§ Given data
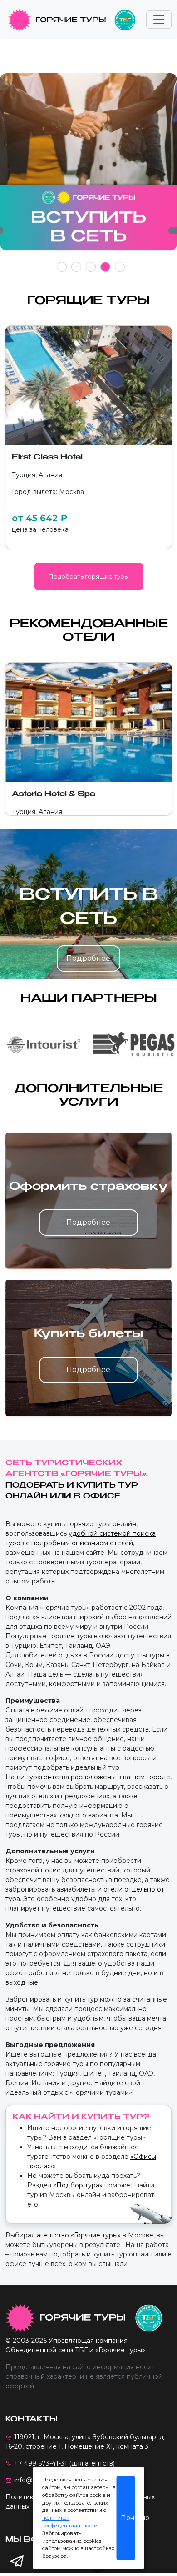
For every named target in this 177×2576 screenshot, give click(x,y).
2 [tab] (76, 266)
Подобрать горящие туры (89, 576)
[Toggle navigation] (159, 19)
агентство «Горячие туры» (79, 2235)
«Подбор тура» (78, 2185)
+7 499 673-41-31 (40, 2463)
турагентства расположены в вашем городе (98, 1777)
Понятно (128, 2518)
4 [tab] (105, 266)
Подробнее (88, 958)
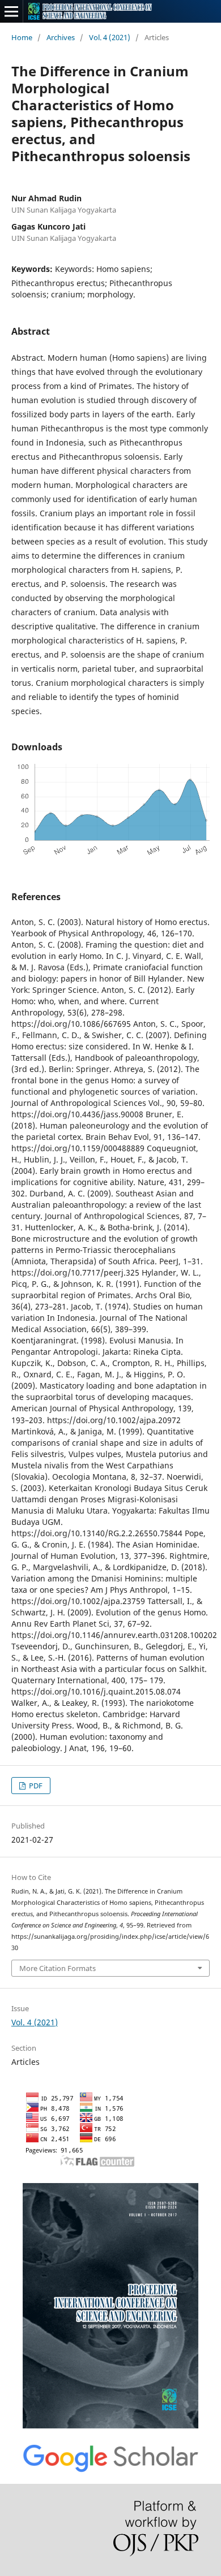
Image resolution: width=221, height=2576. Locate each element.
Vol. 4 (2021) (109, 37)
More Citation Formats (57, 1968)
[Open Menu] (11, 11)
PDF (34, 1785)
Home (21, 37)
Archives (60, 37)
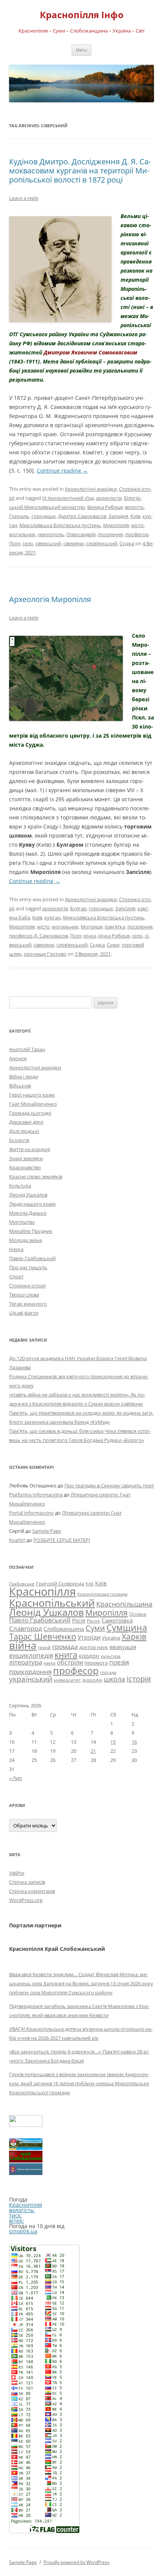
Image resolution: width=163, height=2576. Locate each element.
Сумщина (127, 1627)
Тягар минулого (28, 1303)
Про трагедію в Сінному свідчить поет (109, 1485)
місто (137, 525)
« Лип (15, 1778)
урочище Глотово (45, 953)
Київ (135, 516)
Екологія (19, 1140)
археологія (109, 498)
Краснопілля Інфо (82, 15)
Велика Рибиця (105, 507)
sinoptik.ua (23, 2231)
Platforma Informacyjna (36, 1494)
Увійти (16, 1872)
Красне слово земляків (35, 1176)
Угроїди (89, 1637)
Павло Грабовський (32, 1258)
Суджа (126, 543)
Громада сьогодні (30, 1112)
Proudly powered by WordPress (77, 2562)
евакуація (123, 1647)
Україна (111, 1637)
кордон (89, 1655)
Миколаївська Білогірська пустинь (60, 525)
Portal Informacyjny (31, 1512)
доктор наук (93, 1647)
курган (52, 917)
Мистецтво (22, 1222)
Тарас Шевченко (42, 1636)
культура (111, 1656)
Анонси (18, 1058)
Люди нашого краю (32, 1203)
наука (49, 1663)
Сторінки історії (27, 1285)
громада (65, 1646)
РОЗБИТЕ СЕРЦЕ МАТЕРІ (61, 1540)
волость (134, 507)
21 (93, 1750)
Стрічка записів (27, 1882)
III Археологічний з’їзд (68, 498)
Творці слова (24, 1294)
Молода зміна (25, 1240)
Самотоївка (117, 1620)
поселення (110, 534)
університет (67, 1680)
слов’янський (101, 543)
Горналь (19, 516)
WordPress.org (25, 1900)
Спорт (16, 1276)
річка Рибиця (114, 935)
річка (89, 935)
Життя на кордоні (29, 1149)
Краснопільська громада (102, 1594)
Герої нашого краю (32, 1094)
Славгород (25, 1628)
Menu (81, 50)
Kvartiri (17, 1540)
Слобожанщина (64, 1628)
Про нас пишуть (28, 1267)
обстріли (70, 1662)
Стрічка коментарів (32, 1891)
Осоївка (137, 1614)
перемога (96, 1662)
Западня (118, 516)
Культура (20, 1185)
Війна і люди (23, 1076)
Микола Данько (28, 1212)
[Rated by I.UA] (25, 2124)
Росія (78, 1620)
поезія (119, 1662)
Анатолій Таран (27, 1049)
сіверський (48, 543)
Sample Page (46, 1531)
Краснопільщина (124, 1604)
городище (43, 516)
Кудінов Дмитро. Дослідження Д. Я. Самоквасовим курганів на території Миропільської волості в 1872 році (80, 170)
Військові (20, 1085)
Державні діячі (26, 1122)
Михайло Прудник (30, 1231)
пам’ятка (115, 926)
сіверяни (73, 543)
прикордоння (30, 1671)
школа (114, 1679)
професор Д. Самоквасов (38, 935)
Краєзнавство (25, 1167)
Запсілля (125, 908)
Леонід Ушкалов (28, 1194)
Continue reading (62, 470)
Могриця (91, 926)
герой (44, 1647)
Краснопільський (52, 1603)
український (30, 1679)
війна (22, 1645)
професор (137, 534)
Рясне (93, 1621)
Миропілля (116, 525)
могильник (22, 534)
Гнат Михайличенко (33, 1103)
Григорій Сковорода (60, 1583)
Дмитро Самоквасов (82, 516)
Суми (113, 944)
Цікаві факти (23, 1312)
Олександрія (81, 534)
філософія (92, 1680)
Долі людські (24, 1131)
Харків (134, 1636)
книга (66, 1654)
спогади (108, 1672)
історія (139, 1679)
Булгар (78, 908)
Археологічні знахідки (91, 488)
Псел (14, 543)
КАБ (90, 1584)
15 (113, 1741)
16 (134, 1741)
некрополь (51, 534)
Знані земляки (26, 1158)
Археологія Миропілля (50, 599)
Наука (16, 1249)
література (25, 1661)
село (27, 543)
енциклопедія (31, 1655)
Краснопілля (42, 1591)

§ Activity
From where "книга (66, 1654)" appears to the last line of the listing above, please write out every line exactly; leave out the rest.

§ Result of this task
книга (66, 1654)
спогади (108, 1672)
історія (139, 1679)
Булгар (78, 908)
Археологічні знахідки (91, 488)
Псел (14, 543)
КАБ (90, 1584)
15 (113, 1741)
16 (134, 1741)
некрополь (51, 534)
Знані земляки (26, 1158)
Археологія Миропілля (50, 599)
Наука (16, 1249)
література (25, 1661)
село (27, 543)
енциклопедія (31, 1655)
Краснопілля (42, 1591)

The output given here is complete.